We next selected genes using subject matter expertise based on a combination of factors: (i) sex-biased expression in GTEx,33 (ii) expression quantitative trait locus (eQTL) data availability, (iii) well-annotated immune genes from Kyoto Encyclopedia of Genes and Genomes (KEGG) database,36 and (iv) available evidences of X-link genes. Applying these criteria resulted in two top predicted sex-biased genes, including TLR7 and Bruton tyrosine kinase (BTK), which may explain the sex-specific disease severity of COVID-19. Both TLR7 and BTK are X-link inactive genes; 84% of TLR7 and 98% BTK expression are inactivated by XCI in females.34 A recent study found a male-biased single-nucleotide polymorphism (SNP) rs2071223 in BTK (p = 0.005).33 Meanwhile, a rare loss-of-function variant (c.2129_2132del) of TLR7 was reported in 4 young men with severe COVID-19, which is associated with impaired type I and II interferon responses.37 We found that TLR7 (q = 8.9 × 10−8) and BTK expression (q = 0.001) in monocytes are significantly elevated in men with severe COVID-19 compared to women (Fig. 5b). Furthermore, the downstream factors of TLR7 and BTK in TLR pathway, such as MYD88, IRF7, NFKB1, and JUN, and cytokines (TNF, IL1B, and IL18) were elevated in men with severe COVID-19 (Fig. 5b and Supplementary Fig. 5b). Altogether, monocyte-specific expression of TLR7 and BTK may provide potential explanations for the male-biased disease severity in COVID-19.
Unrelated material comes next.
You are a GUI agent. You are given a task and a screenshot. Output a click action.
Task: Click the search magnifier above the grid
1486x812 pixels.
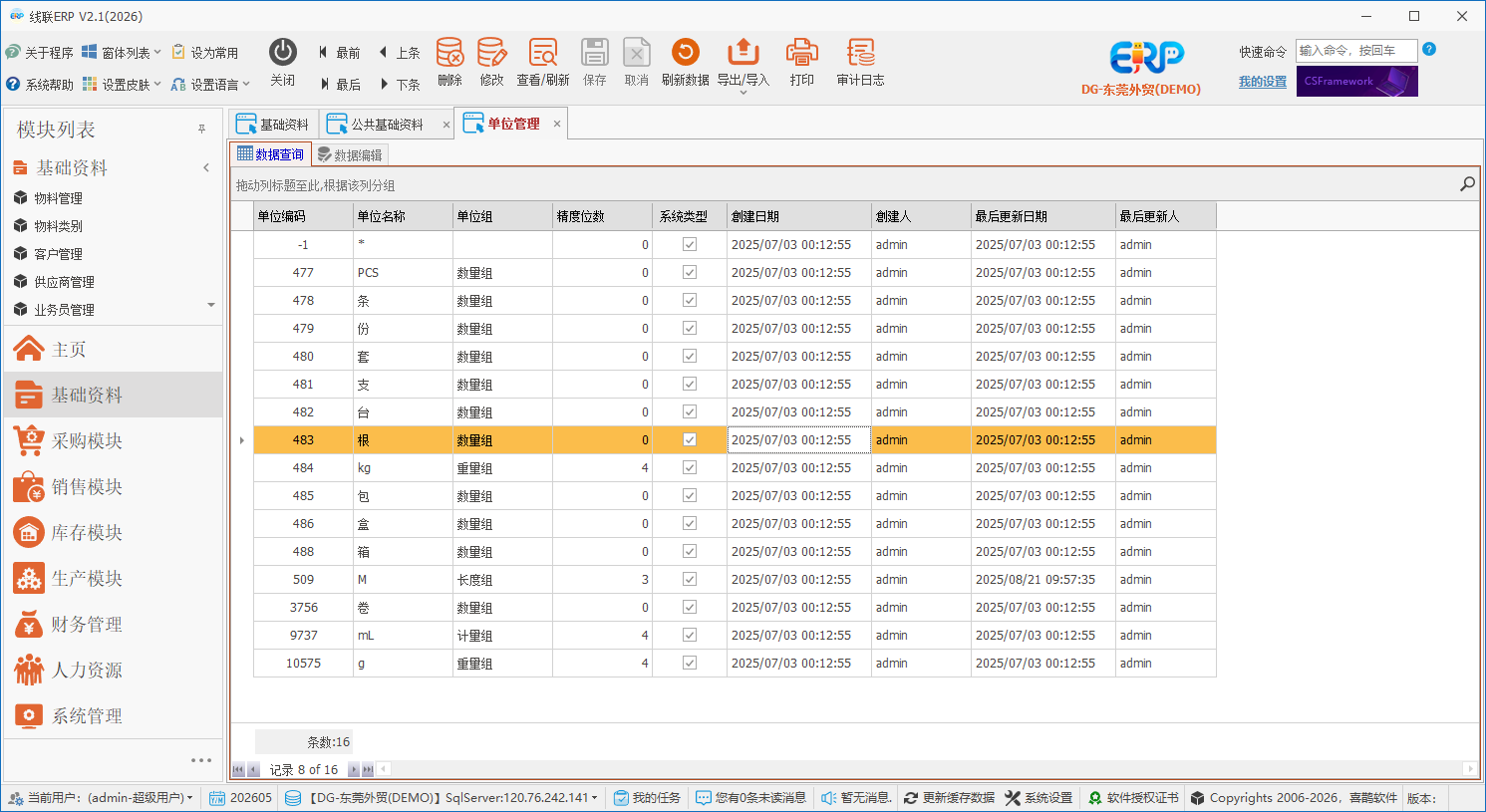(x=1467, y=184)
Since the main symptoms of SARS-CoV-2 occurs in human respiratory systems, we further analyzed 3085 SARS-CoV-2-infected positive single cells38 of bronchoalveolar lavage fluid (BALF) and sputum samples (n = 6 male and n = 2 female severe/critical COVID-19 patients). In total, 8 cell types were investigated, including secretory, squamous, ciliated, macrophage, neutrophil, NK, T cell, and plasma, based on the original study.38 Antigen processing and presentation impairs the adaptive immune responses against the virus.39 Among the eight cell types, we found that male-biased differentially expressed genes (DEGs) of macrophages (another member of the mononuclear phagocyte system in a component of innate immunity in addition to monocytes) were significantly enriched in the antigen processing and presentation pathway (Supplementary Fig. 6a). In addition, cell–cell interaction analysis using CellPhoneDB28 revealed significant ligand–receptor interactions for the squamous–macrophage pair in SARS-CoV-2-positive cells isolated from BALF and sputum of male patients (Supplementary Fig. 6b). Recent studies showed that macrophages contribute to SARS-CoV-2 transmission40,41 and elevated inflammation.42 In summary, these observations show that macrophages may play important roles in sex differences of SARS-CoV-2 pathogenesis.
Discussion
In this study, we investigated the sex differences in disease severity and mortality between male and female individuals, using large-scale COVID-19 patient registry, multimodal analysis of scRNA-seq profiles, and cell–cell interaction network analysis. We identified that male patients with COVID-19 had a higher rate of hospitalization and ICU admission and a longer stay time in hospital or ICU compared to female individuals (Fig. 1), which is consistent with an observational study using 17 million COVID-19 tested populations.1 Via analysis of laboratory testing data in the COVID-19 patient registry database, we found that serum of male individuals has elevated inflammatory markers (CRP and PCT) compared to females with COVID-19, suggesting sex-specific inflammatory responses underlying sex differences between male and female individuals with COVID-19. We also tested T cell and B cell profiles of lymphocytes using a flow cytometry dataset43 from patients with mild (16 males vs. 11 females) and severe COVID-19 (22 males vs. 18 females). We found that there is no significant difference of T cells and B cells between female and male patients with mild or severe COVID-19 (Supplementary Fig. 8), consistent with a recent study.5
We further performed multimodal analysis of scRNA-seq data from nasal tissues, PBMCs, BALF, and sputum with varying degrees of COVID-19 pathology. We identified that sex-biased, differential immune cell types and gene transcriptional networks provide potential molecular mechanisms for the male-biased susceptibility of SARS-CoV-2 infection and severity. For example, male-biased genes identified in squamous and nrMa cells are significantly enriched in the cytokines and growth factors and IL-17 signaling pathway (Figs. 2c and 3), revealing the elevated pro-inflammation in male patients with severe COVID-19. Compared to female patients, we observed that male patients with moderate or severe COVID-19 showed differentil abundances of NKT, B cells, and Neu. For example, a longitudinal study revealed that the individuals with moderate COVID-19 had productive innate (Neu) and adaptive immune (B cell) responses (NKT involving in both innate and adaptive immunity); yet, severe COVID-19 patients showed dysregulated immune responses.44 As shown in Fig. 2b, male-decreased abundances of Neu and NKT (productive innate immunity) in critical COVD-19 compared to moderate patients revealed that the loss of innate immunity may be associated with COVID-19 severity. Male-decreased B cells in critical COVD-19 compared to moderate patients suggested that impairment of the adaptive immune responses against the virus may be associated with COVID-19 severity as well.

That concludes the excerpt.